In 2016, then prime minister Hun Sen ordered the plaza to be relocated and renamed Democracy Park (សួនច្បារ​ប្រជាធិបតេយ្យ​វិញ); the move was completed the following year.

== History ==
Both peaceful and violent protests took place at the plaza following the July 1998 Cambodian general election. Demonstrations were suppressed by authorities by September.

In December 2016, then prime minister of Cambodia Hun Sen requested the plaza be relocated and officially renamed Democracy Park. Phnom Penh City Hall carried out the request in 2017, closing the original location to the public and announcing Sokimex Park as the new location, next to the Tonlé Sap River in the Russey Keo District.

Critics of the move denounced it as an attempt to suppress freedom of speech and assembly.

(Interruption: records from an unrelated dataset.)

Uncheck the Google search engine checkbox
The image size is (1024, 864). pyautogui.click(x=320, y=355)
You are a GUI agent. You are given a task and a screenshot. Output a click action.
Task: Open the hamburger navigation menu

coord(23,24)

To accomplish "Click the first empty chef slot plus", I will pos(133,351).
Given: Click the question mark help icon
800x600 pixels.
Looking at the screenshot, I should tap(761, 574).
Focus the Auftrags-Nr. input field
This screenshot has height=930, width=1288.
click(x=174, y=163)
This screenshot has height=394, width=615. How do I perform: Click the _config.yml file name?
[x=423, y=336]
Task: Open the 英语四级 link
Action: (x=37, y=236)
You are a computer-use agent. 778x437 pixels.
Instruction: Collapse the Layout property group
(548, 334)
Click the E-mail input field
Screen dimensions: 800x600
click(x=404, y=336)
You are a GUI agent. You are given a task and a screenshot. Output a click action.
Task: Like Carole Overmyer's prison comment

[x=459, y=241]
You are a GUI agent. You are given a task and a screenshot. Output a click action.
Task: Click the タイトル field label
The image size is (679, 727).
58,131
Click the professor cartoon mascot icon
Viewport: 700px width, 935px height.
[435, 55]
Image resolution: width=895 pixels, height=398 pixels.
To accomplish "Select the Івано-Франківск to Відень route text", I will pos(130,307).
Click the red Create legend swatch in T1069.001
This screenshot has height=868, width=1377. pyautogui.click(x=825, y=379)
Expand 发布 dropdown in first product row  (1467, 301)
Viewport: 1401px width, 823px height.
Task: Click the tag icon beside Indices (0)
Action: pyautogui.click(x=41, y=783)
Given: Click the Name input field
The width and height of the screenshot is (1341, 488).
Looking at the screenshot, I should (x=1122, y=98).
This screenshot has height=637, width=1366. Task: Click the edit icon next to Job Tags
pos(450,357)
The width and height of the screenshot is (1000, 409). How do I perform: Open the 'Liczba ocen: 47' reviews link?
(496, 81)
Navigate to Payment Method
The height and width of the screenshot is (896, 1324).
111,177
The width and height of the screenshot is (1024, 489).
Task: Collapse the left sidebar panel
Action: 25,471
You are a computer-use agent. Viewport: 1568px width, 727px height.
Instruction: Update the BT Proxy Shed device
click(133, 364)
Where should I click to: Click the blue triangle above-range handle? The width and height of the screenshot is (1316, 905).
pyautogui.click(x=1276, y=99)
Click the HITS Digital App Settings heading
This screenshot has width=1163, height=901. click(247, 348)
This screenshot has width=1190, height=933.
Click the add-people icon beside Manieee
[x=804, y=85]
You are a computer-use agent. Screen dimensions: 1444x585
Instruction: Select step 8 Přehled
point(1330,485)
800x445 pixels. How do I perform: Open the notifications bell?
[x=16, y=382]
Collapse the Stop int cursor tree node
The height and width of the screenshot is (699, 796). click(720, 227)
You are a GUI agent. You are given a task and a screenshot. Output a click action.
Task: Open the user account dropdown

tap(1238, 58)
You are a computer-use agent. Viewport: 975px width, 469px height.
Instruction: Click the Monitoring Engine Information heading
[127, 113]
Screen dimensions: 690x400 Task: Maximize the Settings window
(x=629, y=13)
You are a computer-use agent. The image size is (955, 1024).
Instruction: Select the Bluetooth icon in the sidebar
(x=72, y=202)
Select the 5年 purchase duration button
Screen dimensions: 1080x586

In response, the spokesman for Phnom Penh City Hall stated the move would not affect the ability of individuals to publicly express themselves and would in fact bolster it, as the new location would be, in their view, in a more prominent part of the city's downtown area. The new plaza also features a garden and is significantly bigger than the old one at 20,000 km2, over twice the size of the original 8,000 km2.